▶ **Stored data**:
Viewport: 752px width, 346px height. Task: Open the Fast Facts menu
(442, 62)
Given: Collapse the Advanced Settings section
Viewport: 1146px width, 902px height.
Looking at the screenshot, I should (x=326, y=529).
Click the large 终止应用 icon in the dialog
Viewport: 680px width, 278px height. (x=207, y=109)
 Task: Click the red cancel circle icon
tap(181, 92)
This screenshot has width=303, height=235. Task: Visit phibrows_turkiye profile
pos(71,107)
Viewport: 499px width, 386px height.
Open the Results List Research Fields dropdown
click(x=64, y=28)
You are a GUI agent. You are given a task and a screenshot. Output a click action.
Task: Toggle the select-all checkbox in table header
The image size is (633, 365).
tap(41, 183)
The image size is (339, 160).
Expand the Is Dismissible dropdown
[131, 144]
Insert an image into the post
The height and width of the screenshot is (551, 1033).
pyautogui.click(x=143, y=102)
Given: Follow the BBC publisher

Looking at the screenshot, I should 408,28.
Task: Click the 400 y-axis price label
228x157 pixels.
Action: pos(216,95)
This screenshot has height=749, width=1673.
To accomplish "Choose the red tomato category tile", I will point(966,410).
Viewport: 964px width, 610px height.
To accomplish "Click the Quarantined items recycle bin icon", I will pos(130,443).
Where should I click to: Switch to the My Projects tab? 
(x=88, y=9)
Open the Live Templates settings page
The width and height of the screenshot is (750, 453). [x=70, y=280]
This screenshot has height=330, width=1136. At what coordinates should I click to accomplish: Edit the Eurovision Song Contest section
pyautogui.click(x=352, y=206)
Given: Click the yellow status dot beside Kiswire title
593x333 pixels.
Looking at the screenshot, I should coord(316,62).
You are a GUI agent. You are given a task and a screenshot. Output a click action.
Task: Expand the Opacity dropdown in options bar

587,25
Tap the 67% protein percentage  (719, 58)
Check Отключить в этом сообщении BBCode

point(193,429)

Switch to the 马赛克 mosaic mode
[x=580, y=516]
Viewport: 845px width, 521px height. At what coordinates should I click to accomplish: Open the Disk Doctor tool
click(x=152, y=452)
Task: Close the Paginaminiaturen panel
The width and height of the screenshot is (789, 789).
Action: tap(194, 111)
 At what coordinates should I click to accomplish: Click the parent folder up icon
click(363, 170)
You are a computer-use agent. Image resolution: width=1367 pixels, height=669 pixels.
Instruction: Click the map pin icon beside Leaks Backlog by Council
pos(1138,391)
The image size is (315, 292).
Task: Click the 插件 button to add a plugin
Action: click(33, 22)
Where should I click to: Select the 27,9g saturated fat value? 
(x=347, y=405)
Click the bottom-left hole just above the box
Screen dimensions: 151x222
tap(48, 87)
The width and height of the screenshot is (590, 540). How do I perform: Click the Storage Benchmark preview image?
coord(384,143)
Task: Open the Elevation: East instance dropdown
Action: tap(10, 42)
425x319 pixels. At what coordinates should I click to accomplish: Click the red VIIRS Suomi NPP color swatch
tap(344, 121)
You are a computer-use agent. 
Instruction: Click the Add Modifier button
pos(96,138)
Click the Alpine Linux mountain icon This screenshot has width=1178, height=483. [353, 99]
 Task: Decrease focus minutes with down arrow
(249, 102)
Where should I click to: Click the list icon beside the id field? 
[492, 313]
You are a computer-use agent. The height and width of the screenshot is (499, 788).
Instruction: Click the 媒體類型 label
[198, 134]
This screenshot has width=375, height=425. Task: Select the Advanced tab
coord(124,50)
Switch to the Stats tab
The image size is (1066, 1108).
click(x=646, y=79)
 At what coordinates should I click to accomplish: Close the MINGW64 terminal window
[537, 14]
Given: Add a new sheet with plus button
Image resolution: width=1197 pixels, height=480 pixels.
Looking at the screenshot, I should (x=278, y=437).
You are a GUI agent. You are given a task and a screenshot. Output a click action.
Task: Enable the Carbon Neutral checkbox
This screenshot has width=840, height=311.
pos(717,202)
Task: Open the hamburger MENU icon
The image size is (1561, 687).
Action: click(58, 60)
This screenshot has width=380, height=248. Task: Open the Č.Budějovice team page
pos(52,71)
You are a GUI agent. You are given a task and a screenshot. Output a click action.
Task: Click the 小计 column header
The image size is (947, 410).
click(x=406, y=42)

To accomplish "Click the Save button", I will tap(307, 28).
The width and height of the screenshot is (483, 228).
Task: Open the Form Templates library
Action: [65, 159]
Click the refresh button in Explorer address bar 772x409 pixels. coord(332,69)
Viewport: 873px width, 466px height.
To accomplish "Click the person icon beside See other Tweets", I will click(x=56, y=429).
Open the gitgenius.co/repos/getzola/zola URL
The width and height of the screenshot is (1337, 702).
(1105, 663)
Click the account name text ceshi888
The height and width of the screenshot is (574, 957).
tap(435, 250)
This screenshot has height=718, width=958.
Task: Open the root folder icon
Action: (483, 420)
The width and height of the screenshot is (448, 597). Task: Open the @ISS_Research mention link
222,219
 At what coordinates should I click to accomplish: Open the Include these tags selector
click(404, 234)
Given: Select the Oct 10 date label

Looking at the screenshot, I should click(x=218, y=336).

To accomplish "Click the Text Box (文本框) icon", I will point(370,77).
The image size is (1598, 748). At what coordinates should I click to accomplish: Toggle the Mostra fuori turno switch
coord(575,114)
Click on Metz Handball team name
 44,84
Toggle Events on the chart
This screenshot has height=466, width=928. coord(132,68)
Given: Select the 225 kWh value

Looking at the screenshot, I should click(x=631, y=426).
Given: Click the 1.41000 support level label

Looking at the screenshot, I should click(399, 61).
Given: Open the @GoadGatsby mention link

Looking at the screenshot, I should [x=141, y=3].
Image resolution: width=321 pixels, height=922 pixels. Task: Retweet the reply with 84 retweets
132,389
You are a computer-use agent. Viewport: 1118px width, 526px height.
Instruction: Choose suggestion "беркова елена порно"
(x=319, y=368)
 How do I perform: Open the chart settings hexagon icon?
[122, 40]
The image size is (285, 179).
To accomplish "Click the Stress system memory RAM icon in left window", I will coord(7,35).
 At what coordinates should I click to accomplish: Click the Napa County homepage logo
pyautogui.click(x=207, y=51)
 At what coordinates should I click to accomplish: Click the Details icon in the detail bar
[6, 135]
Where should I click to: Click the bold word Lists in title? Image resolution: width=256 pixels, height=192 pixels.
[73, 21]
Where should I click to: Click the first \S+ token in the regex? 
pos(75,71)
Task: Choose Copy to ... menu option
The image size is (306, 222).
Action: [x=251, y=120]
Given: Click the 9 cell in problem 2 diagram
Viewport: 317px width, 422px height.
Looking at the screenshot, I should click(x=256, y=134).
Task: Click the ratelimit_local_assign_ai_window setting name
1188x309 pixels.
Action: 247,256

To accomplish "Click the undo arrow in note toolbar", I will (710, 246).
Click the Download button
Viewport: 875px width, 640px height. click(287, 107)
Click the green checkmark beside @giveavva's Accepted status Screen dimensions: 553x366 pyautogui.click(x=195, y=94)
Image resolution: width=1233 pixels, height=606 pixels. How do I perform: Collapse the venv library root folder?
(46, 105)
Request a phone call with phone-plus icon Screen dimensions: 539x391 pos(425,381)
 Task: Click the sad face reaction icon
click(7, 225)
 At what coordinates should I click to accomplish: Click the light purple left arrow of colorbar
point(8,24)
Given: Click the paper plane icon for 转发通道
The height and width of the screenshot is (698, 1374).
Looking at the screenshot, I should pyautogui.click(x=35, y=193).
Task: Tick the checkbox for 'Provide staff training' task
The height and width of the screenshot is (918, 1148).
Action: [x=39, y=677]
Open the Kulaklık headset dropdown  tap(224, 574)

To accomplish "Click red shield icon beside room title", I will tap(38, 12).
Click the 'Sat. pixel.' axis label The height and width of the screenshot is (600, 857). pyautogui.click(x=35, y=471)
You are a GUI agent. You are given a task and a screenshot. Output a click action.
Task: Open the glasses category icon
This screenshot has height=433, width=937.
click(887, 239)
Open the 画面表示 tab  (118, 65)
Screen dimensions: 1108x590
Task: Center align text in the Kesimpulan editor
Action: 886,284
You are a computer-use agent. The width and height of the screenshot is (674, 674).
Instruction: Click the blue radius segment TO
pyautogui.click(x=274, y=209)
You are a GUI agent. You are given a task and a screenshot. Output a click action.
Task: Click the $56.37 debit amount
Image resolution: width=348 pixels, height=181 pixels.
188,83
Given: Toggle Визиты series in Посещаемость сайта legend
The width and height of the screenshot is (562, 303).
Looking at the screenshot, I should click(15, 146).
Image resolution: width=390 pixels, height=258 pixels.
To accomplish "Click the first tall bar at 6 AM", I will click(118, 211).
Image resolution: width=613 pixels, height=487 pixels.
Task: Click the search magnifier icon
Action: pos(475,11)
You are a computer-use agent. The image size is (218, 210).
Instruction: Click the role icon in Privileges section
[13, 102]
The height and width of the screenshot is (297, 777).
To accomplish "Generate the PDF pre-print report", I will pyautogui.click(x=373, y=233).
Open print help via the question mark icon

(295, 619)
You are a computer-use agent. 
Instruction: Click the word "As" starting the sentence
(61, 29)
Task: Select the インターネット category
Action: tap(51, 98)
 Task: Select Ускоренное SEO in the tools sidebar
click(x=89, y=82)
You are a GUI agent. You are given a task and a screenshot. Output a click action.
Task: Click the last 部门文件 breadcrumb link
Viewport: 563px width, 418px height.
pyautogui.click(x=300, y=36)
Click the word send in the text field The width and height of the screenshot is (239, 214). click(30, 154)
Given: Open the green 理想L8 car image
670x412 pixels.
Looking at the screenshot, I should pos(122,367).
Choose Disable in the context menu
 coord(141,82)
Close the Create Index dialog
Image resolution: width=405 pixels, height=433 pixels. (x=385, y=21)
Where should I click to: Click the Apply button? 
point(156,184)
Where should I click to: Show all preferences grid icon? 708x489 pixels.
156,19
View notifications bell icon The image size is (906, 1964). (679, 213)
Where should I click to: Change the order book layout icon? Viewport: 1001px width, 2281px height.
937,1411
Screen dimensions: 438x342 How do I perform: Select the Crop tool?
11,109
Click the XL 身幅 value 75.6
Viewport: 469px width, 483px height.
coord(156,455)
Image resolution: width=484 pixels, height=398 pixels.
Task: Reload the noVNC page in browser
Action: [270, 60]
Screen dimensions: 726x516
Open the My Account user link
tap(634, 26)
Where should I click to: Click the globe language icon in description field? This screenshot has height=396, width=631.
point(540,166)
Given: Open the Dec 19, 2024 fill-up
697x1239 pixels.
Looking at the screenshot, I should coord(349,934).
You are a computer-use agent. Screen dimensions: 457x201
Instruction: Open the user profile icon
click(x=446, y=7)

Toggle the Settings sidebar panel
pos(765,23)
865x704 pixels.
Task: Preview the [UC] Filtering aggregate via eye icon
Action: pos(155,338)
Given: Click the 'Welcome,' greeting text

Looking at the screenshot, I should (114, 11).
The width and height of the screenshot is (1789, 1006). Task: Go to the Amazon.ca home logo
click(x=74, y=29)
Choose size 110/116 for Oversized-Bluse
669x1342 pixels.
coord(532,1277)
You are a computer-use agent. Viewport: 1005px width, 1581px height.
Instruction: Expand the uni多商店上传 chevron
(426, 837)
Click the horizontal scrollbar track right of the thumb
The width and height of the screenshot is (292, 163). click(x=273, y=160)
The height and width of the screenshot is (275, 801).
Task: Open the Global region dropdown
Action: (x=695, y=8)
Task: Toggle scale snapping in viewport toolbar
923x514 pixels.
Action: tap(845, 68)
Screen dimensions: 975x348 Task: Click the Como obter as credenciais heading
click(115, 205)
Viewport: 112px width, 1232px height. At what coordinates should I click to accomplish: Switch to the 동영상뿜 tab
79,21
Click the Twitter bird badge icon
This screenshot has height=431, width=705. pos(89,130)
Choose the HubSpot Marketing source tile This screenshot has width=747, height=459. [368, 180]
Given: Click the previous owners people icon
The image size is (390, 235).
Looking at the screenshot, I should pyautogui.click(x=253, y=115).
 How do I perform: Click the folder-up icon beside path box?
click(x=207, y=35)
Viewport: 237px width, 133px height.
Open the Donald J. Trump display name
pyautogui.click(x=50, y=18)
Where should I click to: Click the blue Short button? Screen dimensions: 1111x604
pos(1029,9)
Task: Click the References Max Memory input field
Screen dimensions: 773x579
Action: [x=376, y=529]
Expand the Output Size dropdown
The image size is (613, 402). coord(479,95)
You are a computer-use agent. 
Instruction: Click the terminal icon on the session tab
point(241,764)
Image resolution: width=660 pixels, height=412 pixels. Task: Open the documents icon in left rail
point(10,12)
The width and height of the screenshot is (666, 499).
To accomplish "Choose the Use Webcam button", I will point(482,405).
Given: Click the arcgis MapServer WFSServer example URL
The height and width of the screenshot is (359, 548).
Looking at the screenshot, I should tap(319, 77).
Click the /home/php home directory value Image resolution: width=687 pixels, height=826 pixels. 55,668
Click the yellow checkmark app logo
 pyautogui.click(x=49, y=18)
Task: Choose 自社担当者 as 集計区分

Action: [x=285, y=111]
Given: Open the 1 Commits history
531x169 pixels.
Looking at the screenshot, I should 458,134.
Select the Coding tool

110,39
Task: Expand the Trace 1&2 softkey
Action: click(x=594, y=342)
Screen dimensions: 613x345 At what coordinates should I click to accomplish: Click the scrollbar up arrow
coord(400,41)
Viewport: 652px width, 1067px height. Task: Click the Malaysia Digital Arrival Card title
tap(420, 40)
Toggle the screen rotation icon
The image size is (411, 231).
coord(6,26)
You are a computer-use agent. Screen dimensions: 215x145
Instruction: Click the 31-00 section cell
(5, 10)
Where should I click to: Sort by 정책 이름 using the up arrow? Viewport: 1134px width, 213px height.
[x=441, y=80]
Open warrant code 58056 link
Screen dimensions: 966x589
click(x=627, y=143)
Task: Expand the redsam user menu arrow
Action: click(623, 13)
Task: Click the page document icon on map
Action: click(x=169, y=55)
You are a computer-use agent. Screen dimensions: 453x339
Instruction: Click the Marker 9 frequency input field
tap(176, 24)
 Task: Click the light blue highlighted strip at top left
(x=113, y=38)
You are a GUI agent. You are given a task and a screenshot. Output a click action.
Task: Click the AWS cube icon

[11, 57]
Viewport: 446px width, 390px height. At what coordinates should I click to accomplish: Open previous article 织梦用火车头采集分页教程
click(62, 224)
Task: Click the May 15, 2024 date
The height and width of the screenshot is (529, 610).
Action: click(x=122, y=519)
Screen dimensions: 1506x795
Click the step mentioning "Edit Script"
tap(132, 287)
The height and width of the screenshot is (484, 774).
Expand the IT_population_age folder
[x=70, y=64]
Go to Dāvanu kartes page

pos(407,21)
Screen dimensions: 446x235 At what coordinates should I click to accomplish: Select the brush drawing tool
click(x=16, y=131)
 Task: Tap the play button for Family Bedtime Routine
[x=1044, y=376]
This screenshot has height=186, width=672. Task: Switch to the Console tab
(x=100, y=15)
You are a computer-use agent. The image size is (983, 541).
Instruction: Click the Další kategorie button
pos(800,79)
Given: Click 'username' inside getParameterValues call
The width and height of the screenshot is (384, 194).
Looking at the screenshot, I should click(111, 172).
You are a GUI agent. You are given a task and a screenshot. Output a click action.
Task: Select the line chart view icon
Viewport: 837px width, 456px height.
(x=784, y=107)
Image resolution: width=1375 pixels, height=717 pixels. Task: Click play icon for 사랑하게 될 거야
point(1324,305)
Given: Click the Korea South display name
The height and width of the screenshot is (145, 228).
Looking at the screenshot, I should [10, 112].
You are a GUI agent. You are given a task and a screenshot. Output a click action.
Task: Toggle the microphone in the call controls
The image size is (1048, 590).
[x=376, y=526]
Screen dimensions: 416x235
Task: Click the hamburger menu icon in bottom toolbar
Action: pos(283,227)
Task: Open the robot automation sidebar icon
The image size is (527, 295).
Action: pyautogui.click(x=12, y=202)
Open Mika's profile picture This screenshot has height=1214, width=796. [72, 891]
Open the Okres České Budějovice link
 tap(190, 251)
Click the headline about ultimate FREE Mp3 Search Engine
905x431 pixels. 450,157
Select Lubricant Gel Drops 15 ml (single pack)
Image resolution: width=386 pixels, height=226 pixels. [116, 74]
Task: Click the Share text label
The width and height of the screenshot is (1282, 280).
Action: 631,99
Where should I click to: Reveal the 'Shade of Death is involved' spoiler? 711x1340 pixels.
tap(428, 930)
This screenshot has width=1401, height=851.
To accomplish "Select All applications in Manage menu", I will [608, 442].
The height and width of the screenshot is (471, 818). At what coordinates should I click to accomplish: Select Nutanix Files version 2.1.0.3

▶ **Exercise directions**:
Exactly the lines from the one containing "Task: Open the robot automation sidebar icon" through the final line of the records above are needed, copied word for word.

▶ **Solution to this problem**:
Task: Open the robot automation sidebar icon
The image size is (527, 295).
Action: pyautogui.click(x=12, y=202)
Open Mika's profile picture This screenshot has height=1214, width=796. [72, 891]
Open the Okres České Budějovice link
 tap(190, 251)
Click the headline about ultimate FREE Mp3 Search Engine
905x431 pixels. 450,157
Select Lubricant Gel Drops 15 ml (single pack)
Image resolution: width=386 pixels, height=226 pixels. [116, 74]
Task: Click the Share text label
The width and height of the screenshot is (1282, 280).
Action: 631,99
Where should I click to: Reveal the 'Shade of Death is involved' spoiler? 711x1340 pixels.
tap(428, 930)
This screenshot has width=1401, height=851.
To accomplish "Select All applications in Manage menu", I will [608, 442].
The height and width of the screenshot is (471, 818). At what coordinates should I click to accomplish: Select Nutanix Files version 2.1.0.3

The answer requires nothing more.